— BEGIN —

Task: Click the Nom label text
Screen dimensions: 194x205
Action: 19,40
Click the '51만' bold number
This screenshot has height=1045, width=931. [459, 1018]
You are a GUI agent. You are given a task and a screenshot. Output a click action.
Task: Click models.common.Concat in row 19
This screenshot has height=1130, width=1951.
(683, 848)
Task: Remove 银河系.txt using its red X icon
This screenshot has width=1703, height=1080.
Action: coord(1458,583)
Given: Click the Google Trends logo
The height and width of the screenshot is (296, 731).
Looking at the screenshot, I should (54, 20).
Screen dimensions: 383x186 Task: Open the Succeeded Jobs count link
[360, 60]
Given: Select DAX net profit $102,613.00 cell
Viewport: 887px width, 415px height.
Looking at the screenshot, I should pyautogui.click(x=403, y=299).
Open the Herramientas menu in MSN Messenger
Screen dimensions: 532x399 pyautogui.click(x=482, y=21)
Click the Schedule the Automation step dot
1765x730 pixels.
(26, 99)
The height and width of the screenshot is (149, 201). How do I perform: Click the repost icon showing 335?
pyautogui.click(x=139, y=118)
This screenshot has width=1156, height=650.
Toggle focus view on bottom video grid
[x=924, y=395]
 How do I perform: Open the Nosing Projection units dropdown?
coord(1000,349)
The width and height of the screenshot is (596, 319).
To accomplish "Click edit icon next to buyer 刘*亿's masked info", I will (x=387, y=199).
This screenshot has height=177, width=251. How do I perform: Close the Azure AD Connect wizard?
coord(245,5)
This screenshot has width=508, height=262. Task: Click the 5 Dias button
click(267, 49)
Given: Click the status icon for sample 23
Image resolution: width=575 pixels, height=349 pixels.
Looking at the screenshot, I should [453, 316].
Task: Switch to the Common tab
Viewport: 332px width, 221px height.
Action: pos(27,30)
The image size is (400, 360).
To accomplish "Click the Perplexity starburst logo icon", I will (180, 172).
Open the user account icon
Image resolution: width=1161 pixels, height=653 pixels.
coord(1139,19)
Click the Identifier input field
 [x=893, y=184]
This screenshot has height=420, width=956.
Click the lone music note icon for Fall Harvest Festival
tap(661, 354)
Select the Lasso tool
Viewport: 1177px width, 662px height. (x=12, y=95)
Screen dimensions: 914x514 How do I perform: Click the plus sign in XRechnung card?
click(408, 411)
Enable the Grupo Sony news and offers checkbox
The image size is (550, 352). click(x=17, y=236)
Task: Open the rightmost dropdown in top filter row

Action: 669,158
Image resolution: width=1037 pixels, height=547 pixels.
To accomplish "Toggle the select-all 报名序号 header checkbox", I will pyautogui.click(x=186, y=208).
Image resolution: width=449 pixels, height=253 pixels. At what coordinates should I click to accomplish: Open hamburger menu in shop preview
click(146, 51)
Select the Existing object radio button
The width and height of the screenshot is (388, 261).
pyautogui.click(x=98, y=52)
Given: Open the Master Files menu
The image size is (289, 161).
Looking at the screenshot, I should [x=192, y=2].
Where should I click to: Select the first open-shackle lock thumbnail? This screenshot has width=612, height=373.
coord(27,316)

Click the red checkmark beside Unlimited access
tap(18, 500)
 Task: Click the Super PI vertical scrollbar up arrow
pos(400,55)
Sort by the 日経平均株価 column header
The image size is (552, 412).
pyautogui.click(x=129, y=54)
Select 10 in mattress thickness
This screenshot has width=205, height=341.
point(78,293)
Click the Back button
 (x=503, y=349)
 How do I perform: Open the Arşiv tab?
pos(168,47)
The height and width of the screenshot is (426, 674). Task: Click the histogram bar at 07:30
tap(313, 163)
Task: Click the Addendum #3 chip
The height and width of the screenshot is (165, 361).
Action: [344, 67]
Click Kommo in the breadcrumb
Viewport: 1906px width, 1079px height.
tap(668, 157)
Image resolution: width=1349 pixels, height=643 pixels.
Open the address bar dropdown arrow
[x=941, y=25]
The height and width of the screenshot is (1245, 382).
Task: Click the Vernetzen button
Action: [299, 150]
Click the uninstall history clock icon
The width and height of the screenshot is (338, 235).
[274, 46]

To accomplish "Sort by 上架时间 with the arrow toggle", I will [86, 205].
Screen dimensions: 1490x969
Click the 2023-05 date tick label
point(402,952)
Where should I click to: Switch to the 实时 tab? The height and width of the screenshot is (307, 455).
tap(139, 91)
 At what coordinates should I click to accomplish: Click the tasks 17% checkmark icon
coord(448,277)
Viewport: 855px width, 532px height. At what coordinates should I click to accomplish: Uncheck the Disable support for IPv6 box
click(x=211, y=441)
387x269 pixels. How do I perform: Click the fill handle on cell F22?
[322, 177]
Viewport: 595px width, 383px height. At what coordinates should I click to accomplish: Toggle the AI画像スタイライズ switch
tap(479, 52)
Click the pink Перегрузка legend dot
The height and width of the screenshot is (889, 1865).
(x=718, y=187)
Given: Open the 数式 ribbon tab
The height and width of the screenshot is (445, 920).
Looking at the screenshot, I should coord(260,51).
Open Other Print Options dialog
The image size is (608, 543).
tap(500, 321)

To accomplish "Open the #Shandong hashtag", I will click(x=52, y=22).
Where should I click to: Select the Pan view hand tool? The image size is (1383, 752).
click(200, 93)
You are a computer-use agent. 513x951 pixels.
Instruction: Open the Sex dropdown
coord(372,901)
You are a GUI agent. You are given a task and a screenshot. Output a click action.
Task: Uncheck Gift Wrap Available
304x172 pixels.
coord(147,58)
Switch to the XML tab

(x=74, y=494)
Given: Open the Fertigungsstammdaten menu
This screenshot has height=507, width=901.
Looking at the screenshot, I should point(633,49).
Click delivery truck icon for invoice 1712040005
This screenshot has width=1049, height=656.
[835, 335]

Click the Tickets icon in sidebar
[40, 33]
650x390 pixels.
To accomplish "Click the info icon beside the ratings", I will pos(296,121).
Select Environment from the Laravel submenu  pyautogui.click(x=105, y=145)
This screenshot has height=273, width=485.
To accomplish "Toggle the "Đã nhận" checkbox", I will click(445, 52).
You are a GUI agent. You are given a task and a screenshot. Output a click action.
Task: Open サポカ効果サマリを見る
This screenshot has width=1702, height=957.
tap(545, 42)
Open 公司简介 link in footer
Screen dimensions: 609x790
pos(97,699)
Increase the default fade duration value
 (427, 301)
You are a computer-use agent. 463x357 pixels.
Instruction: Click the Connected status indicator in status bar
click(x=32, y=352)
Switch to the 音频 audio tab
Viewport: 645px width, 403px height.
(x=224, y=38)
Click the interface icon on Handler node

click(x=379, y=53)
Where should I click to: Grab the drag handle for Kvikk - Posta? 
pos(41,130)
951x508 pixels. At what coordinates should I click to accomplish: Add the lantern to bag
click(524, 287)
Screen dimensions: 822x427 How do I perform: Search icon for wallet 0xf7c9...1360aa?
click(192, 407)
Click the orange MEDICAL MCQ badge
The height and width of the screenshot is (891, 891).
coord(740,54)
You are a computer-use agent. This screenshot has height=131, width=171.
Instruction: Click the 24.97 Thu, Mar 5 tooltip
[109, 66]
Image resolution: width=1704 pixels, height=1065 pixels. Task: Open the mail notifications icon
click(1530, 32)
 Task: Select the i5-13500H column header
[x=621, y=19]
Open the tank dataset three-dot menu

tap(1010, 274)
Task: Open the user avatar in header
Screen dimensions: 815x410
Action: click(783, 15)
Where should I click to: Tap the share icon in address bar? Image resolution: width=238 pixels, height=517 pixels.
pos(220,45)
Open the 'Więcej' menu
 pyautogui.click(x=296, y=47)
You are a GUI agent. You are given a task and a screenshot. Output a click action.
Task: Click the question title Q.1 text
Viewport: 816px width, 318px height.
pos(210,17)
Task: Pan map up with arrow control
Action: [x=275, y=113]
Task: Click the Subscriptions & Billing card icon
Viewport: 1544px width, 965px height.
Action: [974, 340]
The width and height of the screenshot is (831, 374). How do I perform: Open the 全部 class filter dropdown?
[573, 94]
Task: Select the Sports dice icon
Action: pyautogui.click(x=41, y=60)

— END —

Express everything from the line containing "Task: Click the Subscriptions" down to the end of the rows as a numbered list, leaving out any blank lines.

Exercise solution.
1. Task: Click the Subscriptions & Billing card icon
2. Viewport: 1544px width, 965px height.
3. Action: [974, 340]
4. The width and height of the screenshot is (831, 374). How do I perform: Open the 全部 class filter dropdown?
5. [573, 94]
6. Task: Select the Sports dice icon
7. Action: pyautogui.click(x=41, y=60)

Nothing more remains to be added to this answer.